May 16, 2016
Majority in U.S. Support Idea of Fed-Funded Healthcare System
By Frank Newport
Presented with three separate scenarios for the future of the Affordable Care Act (ACA), 58% of U.S. adults favor the idea of replacing the law with a federally funded healthcare system that provides insurance for all Americans. At the same time, Americans are split on the idea of maintaining the ACA as it is, with 48% in favor and 49% opposed. The slight majority, 51%, favor repealing the act.
The results show that many Americans are OK with several ways of handling the ACA rather than favoring only one possibility. In particular, 35% of all Americans say they would favor keeping the ACA in place and separately say they favor the idea of replacing it with a federally funded universal health insurance system. Among Democrats and Democratic leaners, 59% favor both of these approaches. In short, many Americans would apparently go along with Clinton's idea of keeping the ACA in place as it is now, or with Sanders' bolder proposal to replace it with a Medicare-for-All system.
Gallup also asked those who favor either keeping the ACA in place or replacing it with a federally funded system to choose between these two options. The federally funded system wins among this group by a 2-to-1 ratio, 64% to 32%, meaning this system garners the most support among the initial favor/oppose questions and wins when those who like both approaches are forced to choose.
Additionally, 27% of Americans say they favor repealing the ACA and say they favor replacing it with a federally funded system. This means the group of Americans in this survey who favor the law's repeal, a core policy proposal of many Republican presidential candidates during this campaign season, includes some who apparently want the ACA repealed to replace it with an even more liberal system.
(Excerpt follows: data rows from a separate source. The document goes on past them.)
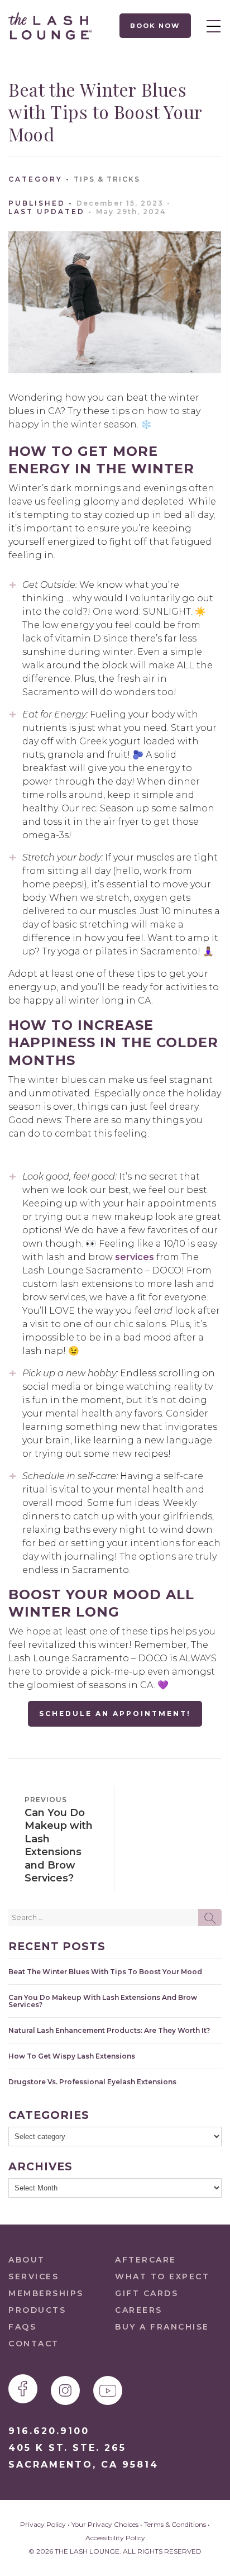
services (134, 1257)
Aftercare (145, 2260)
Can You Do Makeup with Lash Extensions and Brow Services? (102, 2001)
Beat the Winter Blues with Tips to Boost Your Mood (105, 1971)
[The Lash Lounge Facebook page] (22, 2388)
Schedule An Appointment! (115, 1713)
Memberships (46, 2293)
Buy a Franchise (162, 2327)
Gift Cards (146, 2293)
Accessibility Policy (115, 2538)
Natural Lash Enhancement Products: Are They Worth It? (109, 2030)
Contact (33, 2344)
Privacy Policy (43, 2524)
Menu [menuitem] (210, 26)
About (26, 2260)
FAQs (22, 2327)
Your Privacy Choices (104, 2524)
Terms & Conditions (175, 2524)
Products (37, 2310)
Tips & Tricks (107, 179)
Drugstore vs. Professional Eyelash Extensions (92, 2082)
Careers (138, 2310)
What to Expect (162, 2276)
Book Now (155, 26)
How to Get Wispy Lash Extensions (71, 2056)
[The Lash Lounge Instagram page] (65, 2390)
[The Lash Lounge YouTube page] (107, 2390)
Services (33, 2276)
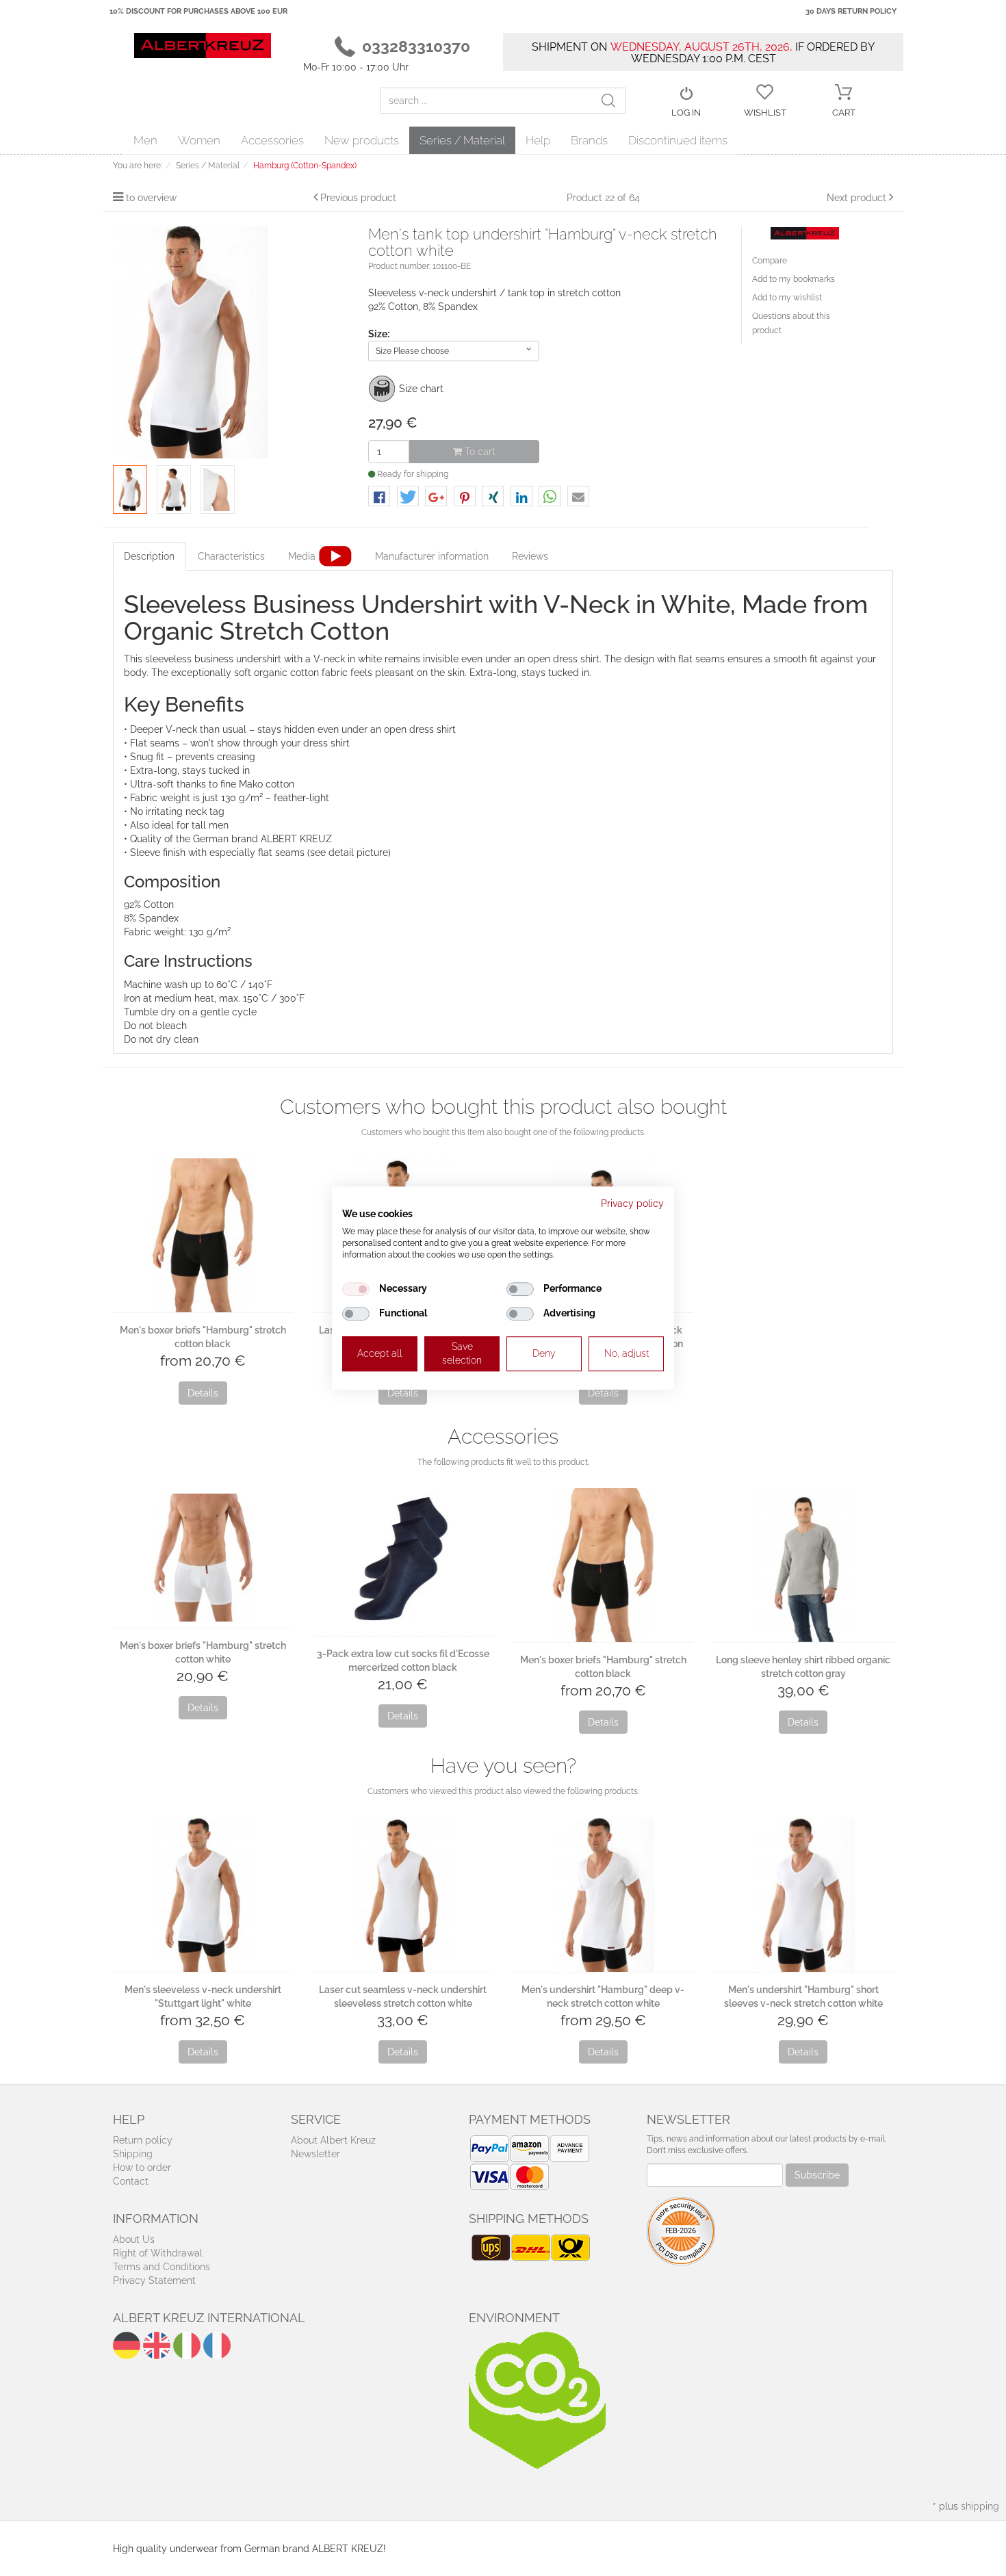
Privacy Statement (154, 2280)
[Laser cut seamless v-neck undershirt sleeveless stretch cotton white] (403, 1894)
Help (538, 140)
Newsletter (315, 2153)
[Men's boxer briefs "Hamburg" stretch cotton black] (203, 1235)
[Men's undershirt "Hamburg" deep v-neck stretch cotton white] (603, 1894)
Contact (131, 2181)
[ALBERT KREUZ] (202, 44)
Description (149, 556)
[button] (379, 497)
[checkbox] (356, 1289)
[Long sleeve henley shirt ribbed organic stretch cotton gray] (804, 1565)
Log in (686, 112)
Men (145, 140)
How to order (142, 2167)
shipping (980, 2506)
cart (843, 112)
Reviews (530, 556)
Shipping (133, 2153)
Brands (589, 140)
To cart (478, 451)
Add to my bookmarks (793, 279)
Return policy (142, 2140)
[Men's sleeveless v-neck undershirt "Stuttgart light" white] (203, 1894)
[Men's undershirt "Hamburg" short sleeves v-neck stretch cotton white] (804, 1894)
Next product (856, 197)
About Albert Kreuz (333, 2140)
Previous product (358, 197)
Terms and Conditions (161, 2266)
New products (361, 140)
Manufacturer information (432, 556)
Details (203, 1393)
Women (199, 140)
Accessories (272, 140)
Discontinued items (677, 140)
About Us (134, 2239)
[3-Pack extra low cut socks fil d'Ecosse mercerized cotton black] (403, 1562)
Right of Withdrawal (158, 2253)
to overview (151, 197)
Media (301, 556)
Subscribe (817, 2175)
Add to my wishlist (787, 297)
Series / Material (462, 140)
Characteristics (231, 556)
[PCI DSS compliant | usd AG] (681, 2230)
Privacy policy (632, 1203)
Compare (769, 260)
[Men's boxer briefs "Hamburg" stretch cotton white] (203, 1558)
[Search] (613, 101)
Only 22% of Americans say they want the ACA repealed and do not favor replacing it with a federally funded system.
The breakdown of reactions to these proposals by partisanship shows the expected patterns: Democrats and Democratic-leaning independents are highly likely to favor the two options put forth by the Democratic candidates, while Republicans and Republican leaners are highly likely to favor Trump's position, repeal of the ACA.
One notable exception to the strong partisan skew in reactions to these proposals comes from Republicans when they are asked about replacing the ACA with a federally funded system. Forty-one percent of Republicans favor the proposal -- much higher than the 16% who favor keeping the ACA in place. This may reflect either that Republicans genuinely think a single-payer system would be good for the country, or that they view any proposal to replace the ACA (" Obamacare") as better than keeping it in place.
Americans express considerable support for the idea of replacing the ACA with a federally run national healthcare system, which is similar to the proposal championed by presidential candidate Sanders. To be sure, many Americans, primarily Democrats, also favor the idea of just keeping the ACA in place. But given a choice, those who favor both proposals come down on the side of the Sanders-type proposal. Four in 10 Republicans also favor the idea of a federally funded system.
Comment by Don McCanne
Although this new Gallup poll has been widely interpreted in the media as showing strong national support for single payer reform, the actual question was about favoring or opposing "Replacing the ACA with a federally funded healthcare program providing insurance for all Americans," and it was asked with two other options (repealing ACA, keeping ACA in place), any or all of which could be chosen. Replacing ACA with federally funded health care was supported by 58%, repeal ACA by 51%, and keeping ACA by 48%.
Perhaps one of the more important findings in this poll was that 27% of Americans favor both repealing ACA and replacing it with a federally funded system. Since 45% of all Americans support repeal of ACA, this means that over half of those favoring repeal want it replaced with a federally funded system. That gives a new slant to the repeal and replace clarion call of the Republicans.
In fact, 41% of Republicans favor replacing ACA with a federally funded system whereas only 16% of them prefer to keep ACA in place.
Based on this poll, it is no wonder that the May 16 headline in The Washington Post read, "Poll: Most Americans want to replace Obamacare with single-payer — including many Republicans."
When those who favor either keeping the ACA in place or replacing it with a federally funded system were asked to choose between the two, 32% favored keeping ACA and 64% favored replacing it with a federally funded system.
This should reinvigorate those of us who are working so hard to bring to America the health care system that we need and want - a single payer improved Medicare for all.